Enfin la compagnie arriva au lieu marqué: c’étoit à l’endroit où Laverdure avoit coutume de prendre ses habits de déguisement. Une de ses cousines à la mode de Paris y demeuroit, qui reçut fort bien ces nouveaux venus & qui leur fit perdre en un moment la passion violente qu’ils avoient conçue pour le bel Adonis de rencontre. On proposa des raffraîchissements, ces messieurs en avoient besoin & ils en firent suffisamment les frais.
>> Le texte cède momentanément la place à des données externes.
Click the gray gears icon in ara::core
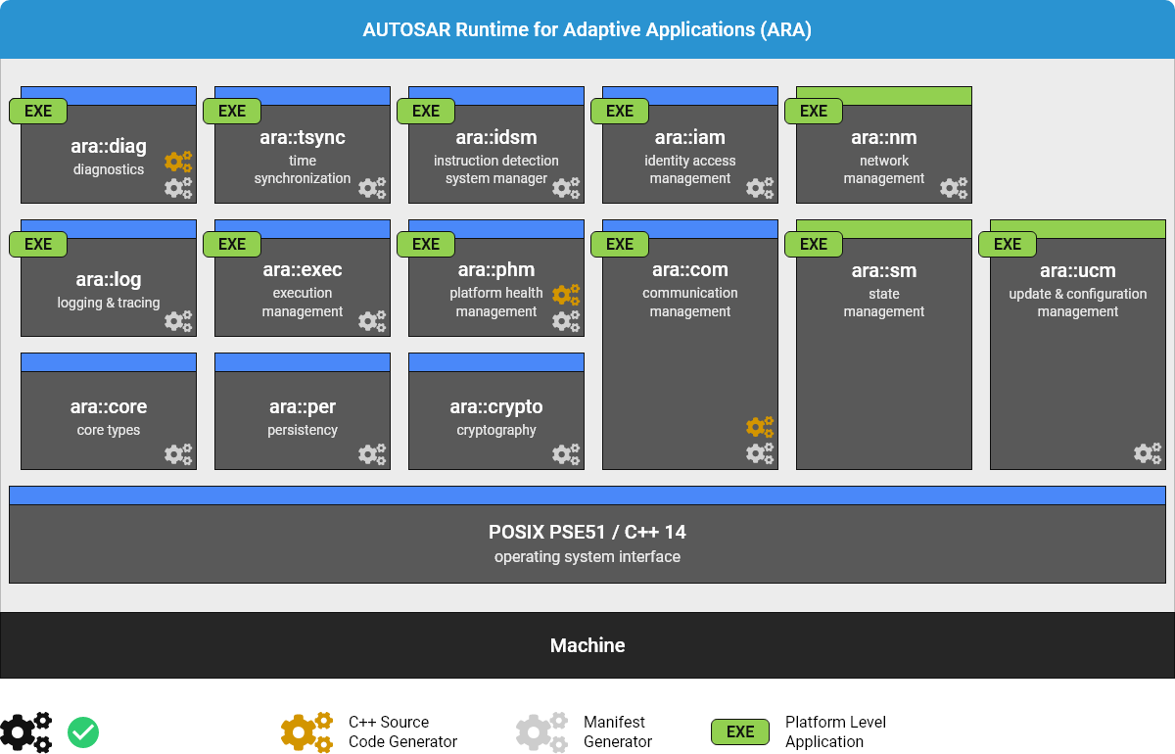Image resolution: width=1175 pixels, height=754 pixels. 178,454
Cependant comme les tentations qui les avoient accompagnés dans l’équipage étoient augmentées, on voulut, à la faveur de la colation, badiner sur ce qui y donnoit lieu, & de-là en traiter à fond la matiere. Laverdure s’étoit bien promis de pousser l’aventure, mais jusqu’au point que sa parente ne seroit point forcée à enfreindre les bienséances. Voyant néanmoins qu’elle seroit bientôt dans le cas de se défendre à force ouverte, & connoissant qu’une femme n’a jamais l’avantage lorsque l’attaque est de longue durée, il se retira dans la chambre voisine, & ayant alors abandonné son ajustement féminin, il reparut aux yeux de la compagnie en homme, & par sa présence subite effraya les convives. Armé d’une espece de couteau de chasse qui n’y avoit jamais servi, il s’avance vers ces messieurs, & avec des paroles emportées leur commande de sortir promptement, sous peine de se voir étendus sur le pavé. Notre homme est brave, cher Marquis, & si je l’en crois, il fit trembler ces deux jeunes gens, qui descendirent en diligence d’une maison où on leur préparoit une si mauvaise récompence des frais qu’ils avoient faits pour y être bien reçus. Laverdure, qui ment peut-être, & fait le généreux après coup, m’a protesté qu’il les avoit poursuivis jusques dans la rue: peut-être étoit-ce de paroles, alors le fait devient assez vraisemblable. En un mot il se tira d’intrigue de la part de ces jeunes gens: sa prudence & le hazard lui sauverent pour cette journée le malheur que son Maître lui avoit machiné.